### Instructions to follow
Show every line from the data below that includes "link".

Collected data entries

——

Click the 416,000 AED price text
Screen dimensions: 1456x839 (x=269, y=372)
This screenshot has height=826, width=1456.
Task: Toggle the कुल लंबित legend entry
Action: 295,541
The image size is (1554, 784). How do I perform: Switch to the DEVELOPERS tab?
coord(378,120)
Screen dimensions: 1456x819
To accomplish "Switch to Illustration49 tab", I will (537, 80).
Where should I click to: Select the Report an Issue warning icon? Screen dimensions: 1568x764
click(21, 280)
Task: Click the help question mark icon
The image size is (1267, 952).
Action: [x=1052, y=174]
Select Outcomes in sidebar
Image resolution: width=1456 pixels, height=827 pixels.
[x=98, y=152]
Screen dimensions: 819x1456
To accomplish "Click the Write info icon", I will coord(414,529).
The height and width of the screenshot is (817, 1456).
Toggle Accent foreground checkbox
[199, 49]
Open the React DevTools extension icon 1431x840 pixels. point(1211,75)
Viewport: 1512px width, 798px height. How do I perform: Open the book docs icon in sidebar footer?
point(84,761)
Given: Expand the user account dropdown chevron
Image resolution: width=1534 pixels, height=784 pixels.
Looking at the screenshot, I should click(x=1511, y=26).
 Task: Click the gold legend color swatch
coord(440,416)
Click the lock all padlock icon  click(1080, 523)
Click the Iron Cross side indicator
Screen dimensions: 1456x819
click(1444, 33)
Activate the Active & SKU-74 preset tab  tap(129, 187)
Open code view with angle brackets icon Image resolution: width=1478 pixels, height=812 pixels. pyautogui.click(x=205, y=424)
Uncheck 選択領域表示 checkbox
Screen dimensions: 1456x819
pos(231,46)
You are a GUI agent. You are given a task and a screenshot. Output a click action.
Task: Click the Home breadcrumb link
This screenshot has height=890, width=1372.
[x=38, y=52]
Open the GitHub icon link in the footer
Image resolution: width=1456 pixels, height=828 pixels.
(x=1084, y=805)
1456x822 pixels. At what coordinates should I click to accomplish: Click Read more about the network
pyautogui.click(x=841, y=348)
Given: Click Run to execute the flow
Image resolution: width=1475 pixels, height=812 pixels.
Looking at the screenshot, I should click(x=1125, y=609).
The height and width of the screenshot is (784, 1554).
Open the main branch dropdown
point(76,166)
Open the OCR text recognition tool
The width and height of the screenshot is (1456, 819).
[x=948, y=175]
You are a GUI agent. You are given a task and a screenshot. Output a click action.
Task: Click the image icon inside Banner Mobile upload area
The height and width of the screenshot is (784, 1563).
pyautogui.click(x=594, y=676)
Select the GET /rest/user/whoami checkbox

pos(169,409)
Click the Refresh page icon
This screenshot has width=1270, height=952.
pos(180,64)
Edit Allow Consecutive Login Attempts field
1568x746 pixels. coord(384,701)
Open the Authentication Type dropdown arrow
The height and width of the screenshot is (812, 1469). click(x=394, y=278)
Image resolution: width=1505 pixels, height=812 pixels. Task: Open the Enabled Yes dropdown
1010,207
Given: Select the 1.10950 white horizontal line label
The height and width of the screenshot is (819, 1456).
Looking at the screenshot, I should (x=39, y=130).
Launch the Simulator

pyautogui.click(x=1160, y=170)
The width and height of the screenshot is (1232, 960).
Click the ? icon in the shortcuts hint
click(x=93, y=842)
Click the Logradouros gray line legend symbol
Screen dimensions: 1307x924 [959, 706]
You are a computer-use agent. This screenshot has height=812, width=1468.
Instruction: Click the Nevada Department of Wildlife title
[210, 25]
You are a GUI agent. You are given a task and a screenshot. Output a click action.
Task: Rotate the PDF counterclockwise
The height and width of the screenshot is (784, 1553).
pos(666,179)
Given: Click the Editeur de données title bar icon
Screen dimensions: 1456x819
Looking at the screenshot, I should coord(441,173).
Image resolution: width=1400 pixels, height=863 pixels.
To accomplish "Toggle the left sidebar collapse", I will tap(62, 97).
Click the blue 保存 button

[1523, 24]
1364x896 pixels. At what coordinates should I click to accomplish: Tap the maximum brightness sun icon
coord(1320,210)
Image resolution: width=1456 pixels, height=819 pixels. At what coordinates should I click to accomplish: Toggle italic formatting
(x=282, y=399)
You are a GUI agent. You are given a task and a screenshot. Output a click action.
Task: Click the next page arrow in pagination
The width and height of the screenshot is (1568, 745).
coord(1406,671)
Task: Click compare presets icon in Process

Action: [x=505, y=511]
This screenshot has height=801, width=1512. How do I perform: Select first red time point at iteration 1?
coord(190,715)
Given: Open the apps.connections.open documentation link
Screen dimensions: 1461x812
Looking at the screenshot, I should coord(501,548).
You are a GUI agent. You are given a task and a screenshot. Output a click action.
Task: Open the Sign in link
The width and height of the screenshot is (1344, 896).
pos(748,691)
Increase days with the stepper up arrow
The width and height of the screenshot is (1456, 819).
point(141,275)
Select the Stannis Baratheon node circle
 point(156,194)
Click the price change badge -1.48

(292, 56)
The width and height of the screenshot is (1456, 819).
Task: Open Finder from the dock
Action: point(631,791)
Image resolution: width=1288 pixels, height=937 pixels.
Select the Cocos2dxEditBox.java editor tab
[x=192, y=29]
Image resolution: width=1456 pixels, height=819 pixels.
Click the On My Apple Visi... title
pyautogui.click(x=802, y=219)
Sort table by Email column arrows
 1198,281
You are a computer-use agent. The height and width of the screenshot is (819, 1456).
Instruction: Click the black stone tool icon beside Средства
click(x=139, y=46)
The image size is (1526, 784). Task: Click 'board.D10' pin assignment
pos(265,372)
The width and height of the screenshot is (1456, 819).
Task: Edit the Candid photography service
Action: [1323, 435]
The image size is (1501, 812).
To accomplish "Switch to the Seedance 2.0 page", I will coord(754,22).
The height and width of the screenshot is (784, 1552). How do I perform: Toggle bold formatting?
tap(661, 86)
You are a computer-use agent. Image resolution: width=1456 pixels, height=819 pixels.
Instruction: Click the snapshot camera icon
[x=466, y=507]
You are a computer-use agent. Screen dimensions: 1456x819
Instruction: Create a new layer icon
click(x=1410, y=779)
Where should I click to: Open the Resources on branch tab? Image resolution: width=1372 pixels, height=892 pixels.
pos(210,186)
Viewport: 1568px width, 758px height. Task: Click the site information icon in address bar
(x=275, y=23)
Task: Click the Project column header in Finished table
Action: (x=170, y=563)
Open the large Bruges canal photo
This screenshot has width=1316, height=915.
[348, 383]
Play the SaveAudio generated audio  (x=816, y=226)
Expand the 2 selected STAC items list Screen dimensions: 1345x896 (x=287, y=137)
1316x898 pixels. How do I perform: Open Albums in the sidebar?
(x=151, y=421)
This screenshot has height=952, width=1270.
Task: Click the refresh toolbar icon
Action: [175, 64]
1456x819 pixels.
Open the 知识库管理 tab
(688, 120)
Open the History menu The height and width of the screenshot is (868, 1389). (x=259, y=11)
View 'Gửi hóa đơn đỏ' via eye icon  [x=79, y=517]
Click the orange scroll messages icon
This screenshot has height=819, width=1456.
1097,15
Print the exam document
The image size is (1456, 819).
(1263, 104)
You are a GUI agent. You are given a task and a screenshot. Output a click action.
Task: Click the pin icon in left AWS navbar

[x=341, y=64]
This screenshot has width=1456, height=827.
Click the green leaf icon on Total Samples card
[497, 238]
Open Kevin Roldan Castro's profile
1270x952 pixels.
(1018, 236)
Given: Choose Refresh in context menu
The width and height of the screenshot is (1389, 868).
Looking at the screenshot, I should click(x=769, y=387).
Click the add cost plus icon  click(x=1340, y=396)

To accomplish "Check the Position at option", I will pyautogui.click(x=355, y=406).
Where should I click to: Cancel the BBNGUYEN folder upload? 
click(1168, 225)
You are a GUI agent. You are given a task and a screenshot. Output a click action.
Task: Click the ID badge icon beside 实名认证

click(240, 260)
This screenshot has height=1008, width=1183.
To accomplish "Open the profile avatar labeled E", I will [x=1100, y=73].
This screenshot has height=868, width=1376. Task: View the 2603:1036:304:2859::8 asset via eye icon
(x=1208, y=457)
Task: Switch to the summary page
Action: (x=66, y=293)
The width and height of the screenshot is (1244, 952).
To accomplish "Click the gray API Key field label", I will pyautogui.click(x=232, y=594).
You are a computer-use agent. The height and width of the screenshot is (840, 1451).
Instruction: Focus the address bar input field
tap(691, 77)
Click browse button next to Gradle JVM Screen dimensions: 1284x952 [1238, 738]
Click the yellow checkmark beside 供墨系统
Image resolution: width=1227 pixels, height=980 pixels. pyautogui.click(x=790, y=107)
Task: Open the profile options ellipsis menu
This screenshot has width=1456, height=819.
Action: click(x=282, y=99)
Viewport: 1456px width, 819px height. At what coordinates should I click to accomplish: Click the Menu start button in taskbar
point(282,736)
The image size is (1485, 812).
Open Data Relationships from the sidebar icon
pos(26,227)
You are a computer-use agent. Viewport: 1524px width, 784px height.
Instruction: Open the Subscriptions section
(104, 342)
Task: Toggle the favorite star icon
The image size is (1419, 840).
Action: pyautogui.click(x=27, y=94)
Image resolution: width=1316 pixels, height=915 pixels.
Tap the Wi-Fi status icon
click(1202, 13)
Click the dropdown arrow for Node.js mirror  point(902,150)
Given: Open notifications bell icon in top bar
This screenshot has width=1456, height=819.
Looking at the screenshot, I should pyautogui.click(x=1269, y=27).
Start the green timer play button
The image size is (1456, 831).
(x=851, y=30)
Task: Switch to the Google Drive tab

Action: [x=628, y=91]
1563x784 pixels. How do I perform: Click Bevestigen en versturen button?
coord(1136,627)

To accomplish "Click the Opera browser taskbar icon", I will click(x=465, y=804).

——

### Answer space
Task: Click the Home breadcrumb link
Open the GitHub icon link in the footer
Given: Open the apps.connections.open documentation link
Task: Open the Sign in link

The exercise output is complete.